古き器に注ぐ新しい酒
石川県は白山市にある「吉田酒造」さんが造る、「吉田蔵」というシリーズ銘柄のお酒。我々のとっては、「手取川」という銘柄の酒蔵といった方が解りやすいだろうか。
その中でも「吉田蔵u」は比較的新しいラインナップで、地産地消、自然志向的な方向性のものだそうだ。
地元の酒米を使う。ワインで言うところの「テロワール」的な考えもあるだろうが、先細りする米農家の保護支援、そして自社の未来の酒造りを見据えた良質な酒米の確保といった切実な意味の方が大きいのだろう。
山廃造りの低アルコール13%。清酒を絞った後に、酒粕を加えて瓶内二次発酵を進めるという製法で、発泡性がある。
抜栓した瞬間、ぱっと放たれる「酒臭い!」という香りは、すぐにたち消え、穏やかな香りに変わる。柑橘系の少し苦味がある風味、味はしっかりと芯があり、甘さや酸も感じるが、全体的にドライな印象。13%ながら、薄い感じはなく、むしろアルコールのボリュームも感じる。抜け、キレは良く、アルコール感は後を引かない。酒粕が濃くなる底の部分は、麹由来の風味が増して、重く感じる。発泡は軽め、泡は荒め。
モダンな造りの味、ドライな発泡タイプで、味の芯がしっかりとしている。食前酒や、カルパッチョやブルスケッタ、軽めのピッツアなどのイタリアンに合わせると良さそう。。
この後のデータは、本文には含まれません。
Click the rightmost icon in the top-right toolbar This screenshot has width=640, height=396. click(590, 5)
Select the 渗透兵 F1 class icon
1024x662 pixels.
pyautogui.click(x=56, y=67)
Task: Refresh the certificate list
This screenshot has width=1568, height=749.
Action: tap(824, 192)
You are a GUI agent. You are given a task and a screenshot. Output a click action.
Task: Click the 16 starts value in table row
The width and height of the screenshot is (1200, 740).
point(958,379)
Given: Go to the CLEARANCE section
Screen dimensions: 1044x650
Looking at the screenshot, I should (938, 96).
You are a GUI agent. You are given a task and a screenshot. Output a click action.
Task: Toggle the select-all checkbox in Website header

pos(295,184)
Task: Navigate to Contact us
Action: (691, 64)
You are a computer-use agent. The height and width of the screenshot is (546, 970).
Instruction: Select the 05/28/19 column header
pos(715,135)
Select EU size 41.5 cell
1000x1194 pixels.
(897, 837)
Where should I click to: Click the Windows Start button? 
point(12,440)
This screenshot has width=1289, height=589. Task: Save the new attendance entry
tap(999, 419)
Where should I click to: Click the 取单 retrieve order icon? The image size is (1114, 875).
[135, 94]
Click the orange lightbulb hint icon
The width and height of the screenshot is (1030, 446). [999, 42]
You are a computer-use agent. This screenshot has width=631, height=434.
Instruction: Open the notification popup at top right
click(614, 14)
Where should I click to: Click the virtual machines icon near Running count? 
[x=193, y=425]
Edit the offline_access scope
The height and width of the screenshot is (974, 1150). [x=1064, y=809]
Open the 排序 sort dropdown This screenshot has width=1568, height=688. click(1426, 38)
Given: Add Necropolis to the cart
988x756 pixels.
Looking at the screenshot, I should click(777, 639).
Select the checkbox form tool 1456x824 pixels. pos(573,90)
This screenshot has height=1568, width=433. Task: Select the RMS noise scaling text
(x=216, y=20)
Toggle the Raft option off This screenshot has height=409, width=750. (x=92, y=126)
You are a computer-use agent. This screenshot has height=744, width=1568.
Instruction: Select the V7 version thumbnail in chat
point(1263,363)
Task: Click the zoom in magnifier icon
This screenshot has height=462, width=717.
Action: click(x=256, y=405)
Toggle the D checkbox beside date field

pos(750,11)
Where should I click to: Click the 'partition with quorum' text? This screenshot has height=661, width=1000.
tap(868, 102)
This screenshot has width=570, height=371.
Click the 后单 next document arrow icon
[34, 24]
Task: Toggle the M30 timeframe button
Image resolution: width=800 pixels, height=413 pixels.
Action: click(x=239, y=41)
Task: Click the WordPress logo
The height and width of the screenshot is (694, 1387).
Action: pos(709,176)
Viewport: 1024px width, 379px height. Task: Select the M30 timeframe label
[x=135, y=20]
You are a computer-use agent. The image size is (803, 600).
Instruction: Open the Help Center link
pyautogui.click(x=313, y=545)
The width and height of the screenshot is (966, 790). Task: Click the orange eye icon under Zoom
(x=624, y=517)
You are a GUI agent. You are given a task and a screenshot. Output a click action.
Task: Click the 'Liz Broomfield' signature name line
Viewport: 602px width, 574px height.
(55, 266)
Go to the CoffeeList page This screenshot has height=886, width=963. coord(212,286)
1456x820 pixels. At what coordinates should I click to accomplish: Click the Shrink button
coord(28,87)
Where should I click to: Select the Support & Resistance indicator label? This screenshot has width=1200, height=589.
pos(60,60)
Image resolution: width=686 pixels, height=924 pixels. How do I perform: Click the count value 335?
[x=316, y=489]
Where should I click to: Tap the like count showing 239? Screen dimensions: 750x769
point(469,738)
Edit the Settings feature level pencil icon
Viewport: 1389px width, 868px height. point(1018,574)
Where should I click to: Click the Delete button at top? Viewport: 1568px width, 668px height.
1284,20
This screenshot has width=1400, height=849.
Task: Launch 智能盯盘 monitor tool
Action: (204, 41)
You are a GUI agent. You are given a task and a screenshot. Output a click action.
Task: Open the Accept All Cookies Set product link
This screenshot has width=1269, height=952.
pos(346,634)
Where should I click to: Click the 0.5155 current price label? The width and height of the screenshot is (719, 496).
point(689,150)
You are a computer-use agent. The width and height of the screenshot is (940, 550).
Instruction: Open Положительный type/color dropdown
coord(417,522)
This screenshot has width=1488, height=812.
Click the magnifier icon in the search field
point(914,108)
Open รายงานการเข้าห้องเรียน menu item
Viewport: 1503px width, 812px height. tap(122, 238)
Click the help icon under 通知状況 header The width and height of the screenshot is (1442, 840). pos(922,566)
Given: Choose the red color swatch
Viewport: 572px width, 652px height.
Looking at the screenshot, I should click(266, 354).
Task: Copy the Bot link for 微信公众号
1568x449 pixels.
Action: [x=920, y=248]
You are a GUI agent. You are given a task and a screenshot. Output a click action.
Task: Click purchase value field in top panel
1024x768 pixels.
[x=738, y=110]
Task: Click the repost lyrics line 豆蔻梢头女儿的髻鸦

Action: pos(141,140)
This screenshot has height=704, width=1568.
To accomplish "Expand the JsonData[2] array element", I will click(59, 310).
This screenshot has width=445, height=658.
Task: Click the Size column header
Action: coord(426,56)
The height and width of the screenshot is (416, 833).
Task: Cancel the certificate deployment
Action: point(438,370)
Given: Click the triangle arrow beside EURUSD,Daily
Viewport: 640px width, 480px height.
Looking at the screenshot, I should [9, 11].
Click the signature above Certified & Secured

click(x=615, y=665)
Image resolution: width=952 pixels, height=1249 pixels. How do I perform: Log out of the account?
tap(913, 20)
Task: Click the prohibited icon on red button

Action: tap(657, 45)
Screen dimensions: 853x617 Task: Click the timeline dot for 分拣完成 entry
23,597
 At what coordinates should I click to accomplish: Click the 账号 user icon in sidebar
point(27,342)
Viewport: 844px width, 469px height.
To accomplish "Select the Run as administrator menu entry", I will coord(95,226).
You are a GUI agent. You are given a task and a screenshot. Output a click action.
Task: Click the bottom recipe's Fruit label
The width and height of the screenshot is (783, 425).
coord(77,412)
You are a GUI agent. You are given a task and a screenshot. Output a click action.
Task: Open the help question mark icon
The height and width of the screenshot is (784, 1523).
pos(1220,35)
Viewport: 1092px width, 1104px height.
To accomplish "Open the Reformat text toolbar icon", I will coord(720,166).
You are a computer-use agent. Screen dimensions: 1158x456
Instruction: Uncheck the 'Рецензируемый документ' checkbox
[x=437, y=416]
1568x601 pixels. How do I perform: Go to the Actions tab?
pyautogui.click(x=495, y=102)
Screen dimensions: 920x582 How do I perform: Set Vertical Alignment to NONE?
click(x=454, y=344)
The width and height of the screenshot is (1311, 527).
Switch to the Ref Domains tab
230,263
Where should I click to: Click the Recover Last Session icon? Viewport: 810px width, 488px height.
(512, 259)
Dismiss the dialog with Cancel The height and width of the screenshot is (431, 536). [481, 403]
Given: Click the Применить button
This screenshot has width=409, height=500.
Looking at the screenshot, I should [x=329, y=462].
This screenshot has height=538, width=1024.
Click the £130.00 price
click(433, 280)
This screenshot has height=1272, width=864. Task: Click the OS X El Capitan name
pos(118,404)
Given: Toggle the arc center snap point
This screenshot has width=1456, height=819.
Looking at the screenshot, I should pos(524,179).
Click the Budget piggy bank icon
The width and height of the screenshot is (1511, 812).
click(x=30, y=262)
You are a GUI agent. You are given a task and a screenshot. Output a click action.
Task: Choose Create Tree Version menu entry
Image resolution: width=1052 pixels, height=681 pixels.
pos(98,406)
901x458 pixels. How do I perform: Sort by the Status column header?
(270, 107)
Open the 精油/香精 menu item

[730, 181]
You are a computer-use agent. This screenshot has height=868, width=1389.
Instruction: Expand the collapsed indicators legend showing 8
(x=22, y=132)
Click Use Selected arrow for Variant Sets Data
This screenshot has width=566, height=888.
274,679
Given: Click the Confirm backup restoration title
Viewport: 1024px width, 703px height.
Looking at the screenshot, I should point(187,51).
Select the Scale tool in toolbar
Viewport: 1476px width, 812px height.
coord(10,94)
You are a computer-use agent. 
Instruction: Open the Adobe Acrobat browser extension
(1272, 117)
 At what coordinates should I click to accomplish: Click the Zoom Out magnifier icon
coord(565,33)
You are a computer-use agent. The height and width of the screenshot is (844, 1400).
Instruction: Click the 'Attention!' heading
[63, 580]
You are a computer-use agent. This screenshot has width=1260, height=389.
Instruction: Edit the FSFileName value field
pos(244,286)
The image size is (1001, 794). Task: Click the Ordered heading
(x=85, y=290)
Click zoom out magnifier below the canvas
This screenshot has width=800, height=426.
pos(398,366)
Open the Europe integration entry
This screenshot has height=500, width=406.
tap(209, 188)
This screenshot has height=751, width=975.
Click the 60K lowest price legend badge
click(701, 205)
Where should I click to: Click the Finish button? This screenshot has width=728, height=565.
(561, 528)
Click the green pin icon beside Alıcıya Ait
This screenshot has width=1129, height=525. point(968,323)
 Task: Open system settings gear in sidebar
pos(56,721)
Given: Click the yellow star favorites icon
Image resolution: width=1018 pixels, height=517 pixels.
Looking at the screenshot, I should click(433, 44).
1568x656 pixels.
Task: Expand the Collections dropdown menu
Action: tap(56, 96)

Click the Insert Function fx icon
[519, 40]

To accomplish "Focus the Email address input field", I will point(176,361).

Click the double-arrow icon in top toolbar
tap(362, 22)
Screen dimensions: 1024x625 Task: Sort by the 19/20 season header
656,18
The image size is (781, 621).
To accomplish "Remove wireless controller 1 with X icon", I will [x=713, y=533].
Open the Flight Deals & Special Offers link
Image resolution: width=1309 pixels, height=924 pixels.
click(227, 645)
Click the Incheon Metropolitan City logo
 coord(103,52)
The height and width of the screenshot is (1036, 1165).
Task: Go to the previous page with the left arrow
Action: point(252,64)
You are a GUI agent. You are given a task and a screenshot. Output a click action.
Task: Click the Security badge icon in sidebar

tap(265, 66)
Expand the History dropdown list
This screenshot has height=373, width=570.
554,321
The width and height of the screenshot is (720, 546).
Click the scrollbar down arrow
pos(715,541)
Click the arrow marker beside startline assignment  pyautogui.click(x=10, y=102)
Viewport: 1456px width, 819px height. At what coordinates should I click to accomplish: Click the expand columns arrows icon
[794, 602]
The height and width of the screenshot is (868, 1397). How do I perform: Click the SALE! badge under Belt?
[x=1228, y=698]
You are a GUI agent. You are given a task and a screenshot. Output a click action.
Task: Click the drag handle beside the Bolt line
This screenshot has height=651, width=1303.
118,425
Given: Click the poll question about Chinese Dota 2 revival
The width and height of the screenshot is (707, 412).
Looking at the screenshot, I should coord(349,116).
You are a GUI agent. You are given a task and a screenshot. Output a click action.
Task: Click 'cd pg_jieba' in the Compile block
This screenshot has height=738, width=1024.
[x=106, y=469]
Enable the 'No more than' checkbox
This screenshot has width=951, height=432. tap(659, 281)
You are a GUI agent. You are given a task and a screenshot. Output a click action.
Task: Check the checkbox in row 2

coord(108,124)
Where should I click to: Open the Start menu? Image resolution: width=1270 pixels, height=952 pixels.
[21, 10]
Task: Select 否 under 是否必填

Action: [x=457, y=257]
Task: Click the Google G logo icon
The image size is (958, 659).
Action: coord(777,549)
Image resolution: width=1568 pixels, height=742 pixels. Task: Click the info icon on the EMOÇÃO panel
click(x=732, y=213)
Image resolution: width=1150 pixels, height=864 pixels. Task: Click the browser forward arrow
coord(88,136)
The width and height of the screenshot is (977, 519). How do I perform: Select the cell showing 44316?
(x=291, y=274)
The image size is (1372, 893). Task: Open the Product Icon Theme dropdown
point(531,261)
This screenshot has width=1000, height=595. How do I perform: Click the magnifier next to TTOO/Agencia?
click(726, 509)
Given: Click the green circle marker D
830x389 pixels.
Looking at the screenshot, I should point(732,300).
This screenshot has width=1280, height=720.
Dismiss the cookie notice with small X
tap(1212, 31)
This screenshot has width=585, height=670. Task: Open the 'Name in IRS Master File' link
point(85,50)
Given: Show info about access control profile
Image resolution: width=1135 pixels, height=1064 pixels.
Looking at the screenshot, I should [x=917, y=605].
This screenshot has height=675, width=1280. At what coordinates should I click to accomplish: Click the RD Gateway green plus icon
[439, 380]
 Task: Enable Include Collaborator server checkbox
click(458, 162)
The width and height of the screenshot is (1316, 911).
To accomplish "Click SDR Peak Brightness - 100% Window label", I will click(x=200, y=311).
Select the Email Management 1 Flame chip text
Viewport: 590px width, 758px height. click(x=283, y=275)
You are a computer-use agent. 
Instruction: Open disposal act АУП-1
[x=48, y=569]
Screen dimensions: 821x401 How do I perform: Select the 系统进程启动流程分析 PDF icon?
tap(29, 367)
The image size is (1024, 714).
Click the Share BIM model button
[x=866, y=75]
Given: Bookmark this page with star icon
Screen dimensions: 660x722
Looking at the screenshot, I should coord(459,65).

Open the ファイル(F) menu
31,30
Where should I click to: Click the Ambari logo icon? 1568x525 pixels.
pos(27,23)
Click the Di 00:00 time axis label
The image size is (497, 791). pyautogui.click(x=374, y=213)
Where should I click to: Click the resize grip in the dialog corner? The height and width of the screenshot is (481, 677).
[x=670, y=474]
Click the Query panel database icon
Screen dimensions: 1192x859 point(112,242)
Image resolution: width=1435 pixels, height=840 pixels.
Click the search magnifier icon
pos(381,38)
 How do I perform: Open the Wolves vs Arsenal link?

なんだけど、どことなく感じる昔ながらの「The 酒」の骨格、低アルコールなのに、全体を支配するクラシックな酒っぽいアルコール感。古く、酒臭い日本酒の器の中に、フレッシュ柑橘系スパークリングを注いだようなイメージ。
ラベルも味もモダンな酒だが、その*先に*あるのは、古くて重たい昔ながらの日本酒を感じる。ちょっと不思議なお酒。